Saved data entries:
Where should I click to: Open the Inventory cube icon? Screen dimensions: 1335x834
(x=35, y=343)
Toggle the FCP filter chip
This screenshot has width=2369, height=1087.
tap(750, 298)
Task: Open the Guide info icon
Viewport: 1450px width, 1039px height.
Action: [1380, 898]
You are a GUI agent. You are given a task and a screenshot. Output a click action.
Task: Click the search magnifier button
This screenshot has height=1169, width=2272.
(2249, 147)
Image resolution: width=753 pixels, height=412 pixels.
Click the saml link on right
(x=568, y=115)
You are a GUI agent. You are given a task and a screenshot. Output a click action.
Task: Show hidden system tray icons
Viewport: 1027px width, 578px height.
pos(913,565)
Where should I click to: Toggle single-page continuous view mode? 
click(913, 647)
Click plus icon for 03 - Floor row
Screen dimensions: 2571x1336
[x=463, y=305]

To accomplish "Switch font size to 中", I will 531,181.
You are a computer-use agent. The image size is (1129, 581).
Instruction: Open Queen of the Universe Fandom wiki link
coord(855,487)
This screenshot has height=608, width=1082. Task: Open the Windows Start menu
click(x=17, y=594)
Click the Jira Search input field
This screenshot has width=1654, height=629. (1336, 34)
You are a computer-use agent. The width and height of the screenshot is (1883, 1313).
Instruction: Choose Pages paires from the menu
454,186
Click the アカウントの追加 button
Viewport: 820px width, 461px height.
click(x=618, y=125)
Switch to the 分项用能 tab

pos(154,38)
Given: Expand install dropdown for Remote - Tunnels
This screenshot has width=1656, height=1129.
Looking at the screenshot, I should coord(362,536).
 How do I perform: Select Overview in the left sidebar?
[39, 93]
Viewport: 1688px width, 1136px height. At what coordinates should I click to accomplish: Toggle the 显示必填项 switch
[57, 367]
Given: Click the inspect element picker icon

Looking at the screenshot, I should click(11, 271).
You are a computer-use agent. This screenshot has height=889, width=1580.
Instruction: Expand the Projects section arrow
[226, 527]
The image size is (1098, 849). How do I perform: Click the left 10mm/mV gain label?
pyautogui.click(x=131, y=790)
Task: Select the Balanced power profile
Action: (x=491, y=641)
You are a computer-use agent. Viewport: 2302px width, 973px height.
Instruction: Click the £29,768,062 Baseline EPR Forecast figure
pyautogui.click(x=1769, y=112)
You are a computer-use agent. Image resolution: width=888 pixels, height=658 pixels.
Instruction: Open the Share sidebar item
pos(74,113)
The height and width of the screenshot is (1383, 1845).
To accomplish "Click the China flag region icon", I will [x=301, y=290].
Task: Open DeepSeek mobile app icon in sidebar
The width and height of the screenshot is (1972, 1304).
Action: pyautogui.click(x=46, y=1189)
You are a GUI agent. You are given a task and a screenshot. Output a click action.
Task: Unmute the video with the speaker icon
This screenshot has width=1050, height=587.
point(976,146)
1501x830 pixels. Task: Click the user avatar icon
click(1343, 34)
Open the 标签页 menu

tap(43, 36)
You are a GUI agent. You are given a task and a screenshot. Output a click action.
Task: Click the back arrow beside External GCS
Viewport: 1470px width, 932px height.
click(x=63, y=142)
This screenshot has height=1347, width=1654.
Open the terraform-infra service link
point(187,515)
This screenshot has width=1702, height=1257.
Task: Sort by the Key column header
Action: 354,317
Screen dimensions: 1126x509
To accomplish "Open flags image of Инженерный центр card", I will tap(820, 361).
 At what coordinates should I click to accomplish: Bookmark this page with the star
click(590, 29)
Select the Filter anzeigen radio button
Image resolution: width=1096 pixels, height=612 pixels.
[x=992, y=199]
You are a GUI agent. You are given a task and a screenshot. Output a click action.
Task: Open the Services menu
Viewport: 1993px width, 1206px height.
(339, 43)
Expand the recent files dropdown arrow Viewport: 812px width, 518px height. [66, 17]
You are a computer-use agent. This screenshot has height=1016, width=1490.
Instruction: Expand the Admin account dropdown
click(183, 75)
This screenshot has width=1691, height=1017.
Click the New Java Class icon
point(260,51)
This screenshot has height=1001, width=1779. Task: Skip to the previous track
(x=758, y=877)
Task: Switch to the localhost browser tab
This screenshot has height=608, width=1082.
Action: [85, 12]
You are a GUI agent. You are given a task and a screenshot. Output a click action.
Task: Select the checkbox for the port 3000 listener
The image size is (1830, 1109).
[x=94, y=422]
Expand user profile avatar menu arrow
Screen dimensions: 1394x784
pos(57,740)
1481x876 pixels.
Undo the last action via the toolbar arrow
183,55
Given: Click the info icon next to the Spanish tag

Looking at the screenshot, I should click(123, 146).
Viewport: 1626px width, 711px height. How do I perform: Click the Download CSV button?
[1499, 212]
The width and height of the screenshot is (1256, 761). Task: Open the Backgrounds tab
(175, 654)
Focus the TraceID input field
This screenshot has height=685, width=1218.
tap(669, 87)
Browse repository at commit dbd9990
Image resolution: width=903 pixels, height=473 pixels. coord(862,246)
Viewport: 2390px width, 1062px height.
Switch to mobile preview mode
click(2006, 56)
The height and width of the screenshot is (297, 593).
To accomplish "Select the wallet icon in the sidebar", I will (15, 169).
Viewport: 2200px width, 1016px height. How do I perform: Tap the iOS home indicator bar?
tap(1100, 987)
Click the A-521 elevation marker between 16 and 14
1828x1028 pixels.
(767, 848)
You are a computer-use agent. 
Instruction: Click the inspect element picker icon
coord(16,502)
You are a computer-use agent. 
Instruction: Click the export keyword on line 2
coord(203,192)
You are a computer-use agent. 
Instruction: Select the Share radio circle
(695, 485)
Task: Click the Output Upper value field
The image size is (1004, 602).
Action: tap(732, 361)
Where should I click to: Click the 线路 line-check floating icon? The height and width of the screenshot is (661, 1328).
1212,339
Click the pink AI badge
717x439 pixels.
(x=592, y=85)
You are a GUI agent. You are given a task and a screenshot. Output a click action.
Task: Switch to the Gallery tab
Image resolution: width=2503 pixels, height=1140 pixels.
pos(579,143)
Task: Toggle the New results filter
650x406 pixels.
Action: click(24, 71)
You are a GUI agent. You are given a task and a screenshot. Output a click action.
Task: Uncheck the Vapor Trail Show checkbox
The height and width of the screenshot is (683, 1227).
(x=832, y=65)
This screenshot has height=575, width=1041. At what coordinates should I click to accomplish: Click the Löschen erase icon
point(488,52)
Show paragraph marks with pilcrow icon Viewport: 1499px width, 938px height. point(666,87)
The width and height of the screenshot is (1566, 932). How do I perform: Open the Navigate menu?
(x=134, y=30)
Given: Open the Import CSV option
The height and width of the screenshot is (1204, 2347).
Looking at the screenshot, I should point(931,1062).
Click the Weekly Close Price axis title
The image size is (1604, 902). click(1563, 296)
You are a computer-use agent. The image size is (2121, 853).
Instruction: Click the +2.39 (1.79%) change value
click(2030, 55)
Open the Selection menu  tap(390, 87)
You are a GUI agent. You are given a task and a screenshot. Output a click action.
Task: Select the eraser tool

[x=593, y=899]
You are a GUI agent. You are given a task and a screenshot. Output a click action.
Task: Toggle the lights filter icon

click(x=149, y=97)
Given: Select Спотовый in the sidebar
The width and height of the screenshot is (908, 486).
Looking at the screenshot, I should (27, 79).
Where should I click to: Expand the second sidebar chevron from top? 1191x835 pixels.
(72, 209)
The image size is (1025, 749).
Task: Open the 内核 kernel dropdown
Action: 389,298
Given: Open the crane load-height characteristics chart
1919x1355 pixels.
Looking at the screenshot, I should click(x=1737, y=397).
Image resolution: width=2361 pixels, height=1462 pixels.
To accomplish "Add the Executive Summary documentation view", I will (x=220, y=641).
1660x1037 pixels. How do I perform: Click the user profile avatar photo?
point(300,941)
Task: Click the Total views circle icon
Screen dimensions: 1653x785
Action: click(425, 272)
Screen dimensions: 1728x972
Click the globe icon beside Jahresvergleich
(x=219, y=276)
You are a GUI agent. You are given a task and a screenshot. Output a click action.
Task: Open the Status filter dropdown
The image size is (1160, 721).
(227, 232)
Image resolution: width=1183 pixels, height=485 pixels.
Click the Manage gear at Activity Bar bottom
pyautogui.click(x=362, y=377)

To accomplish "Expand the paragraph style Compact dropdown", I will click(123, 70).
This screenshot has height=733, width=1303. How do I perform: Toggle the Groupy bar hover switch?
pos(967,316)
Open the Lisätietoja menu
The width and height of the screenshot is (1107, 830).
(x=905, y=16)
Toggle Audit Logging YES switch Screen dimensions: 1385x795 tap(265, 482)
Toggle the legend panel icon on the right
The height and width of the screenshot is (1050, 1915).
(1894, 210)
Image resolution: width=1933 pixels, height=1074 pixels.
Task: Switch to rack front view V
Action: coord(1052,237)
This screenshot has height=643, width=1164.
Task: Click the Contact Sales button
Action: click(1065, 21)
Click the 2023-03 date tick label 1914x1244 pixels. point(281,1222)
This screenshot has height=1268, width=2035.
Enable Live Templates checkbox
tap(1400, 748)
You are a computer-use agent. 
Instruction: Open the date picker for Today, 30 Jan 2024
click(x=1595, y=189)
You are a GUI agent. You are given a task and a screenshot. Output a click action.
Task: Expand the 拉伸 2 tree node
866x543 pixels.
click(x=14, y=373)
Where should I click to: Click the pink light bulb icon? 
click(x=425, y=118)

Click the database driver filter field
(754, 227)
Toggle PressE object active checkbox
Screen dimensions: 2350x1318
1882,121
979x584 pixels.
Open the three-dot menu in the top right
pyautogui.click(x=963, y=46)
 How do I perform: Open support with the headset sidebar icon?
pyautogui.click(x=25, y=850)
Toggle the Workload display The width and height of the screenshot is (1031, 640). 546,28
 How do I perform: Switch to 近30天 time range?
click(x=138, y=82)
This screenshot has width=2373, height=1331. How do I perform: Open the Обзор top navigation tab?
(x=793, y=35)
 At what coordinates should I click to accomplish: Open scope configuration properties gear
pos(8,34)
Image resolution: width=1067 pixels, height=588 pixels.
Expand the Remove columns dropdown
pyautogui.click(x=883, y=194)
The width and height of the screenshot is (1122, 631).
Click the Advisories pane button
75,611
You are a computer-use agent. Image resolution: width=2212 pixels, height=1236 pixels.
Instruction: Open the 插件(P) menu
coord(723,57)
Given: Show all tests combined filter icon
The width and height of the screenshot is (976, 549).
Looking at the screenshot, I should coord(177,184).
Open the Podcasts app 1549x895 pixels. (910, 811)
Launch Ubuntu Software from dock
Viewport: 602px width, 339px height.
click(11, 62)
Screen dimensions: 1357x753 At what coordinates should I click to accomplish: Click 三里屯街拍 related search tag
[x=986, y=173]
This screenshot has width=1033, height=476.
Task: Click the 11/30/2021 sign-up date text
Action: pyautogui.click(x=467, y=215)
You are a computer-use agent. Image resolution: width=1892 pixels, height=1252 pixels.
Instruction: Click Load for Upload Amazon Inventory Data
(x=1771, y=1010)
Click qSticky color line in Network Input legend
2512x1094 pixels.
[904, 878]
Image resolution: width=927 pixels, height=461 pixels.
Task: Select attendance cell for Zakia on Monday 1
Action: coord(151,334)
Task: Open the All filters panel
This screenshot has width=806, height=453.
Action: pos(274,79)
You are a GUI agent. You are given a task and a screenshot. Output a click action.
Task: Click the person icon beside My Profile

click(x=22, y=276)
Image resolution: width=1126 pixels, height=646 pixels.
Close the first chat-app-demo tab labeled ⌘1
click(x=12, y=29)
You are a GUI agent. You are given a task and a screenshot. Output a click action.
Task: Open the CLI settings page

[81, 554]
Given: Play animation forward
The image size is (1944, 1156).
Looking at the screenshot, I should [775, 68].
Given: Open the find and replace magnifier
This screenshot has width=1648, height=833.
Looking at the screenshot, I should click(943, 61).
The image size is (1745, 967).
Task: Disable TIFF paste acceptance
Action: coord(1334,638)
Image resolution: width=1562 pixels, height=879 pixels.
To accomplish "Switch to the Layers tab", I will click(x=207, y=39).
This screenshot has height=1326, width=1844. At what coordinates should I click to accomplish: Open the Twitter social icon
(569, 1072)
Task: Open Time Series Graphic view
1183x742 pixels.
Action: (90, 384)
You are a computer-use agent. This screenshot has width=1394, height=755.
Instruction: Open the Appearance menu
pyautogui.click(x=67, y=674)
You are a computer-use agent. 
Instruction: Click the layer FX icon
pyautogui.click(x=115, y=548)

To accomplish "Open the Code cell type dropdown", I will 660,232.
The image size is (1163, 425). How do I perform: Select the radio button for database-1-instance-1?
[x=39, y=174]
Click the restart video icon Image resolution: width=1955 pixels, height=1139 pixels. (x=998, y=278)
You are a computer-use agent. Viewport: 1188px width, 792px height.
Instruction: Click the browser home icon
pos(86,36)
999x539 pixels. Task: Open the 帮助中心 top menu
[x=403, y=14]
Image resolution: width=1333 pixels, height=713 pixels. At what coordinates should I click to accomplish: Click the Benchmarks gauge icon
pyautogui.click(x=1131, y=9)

== WHAT THE TASK REQUIRES ==
Each line from the one that contains "has width=1394, height=755." through the end of the records must be repeated exactly. No other line belongs in the answer.

== TASK ANSWER ==
You are a computer-use agent. This screenshot has width=1394, height=755.
Instruction: Open the Appearance menu
pyautogui.click(x=67, y=674)
You are a computer-use agent. 
Instruction: Click the layer FX icon
pyautogui.click(x=115, y=548)

To accomplish "Open the Code cell type dropdown", I will 660,232.
The image size is (1163, 425). How do I perform: Select the radio button for database-1-instance-1?
[x=39, y=174]
Click the restart video icon Image resolution: width=1955 pixels, height=1139 pixels. (x=998, y=278)
You are a computer-use agent. Viewport: 1188px width, 792px height.
Instruction: Click the browser home icon
pos(86,36)
999x539 pixels. Task: Open the 帮助中心 top menu
[x=403, y=14]
Image resolution: width=1333 pixels, height=713 pixels. At what coordinates should I click to accomplish: Click the Benchmarks gauge icon
pyautogui.click(x=1131, y=9)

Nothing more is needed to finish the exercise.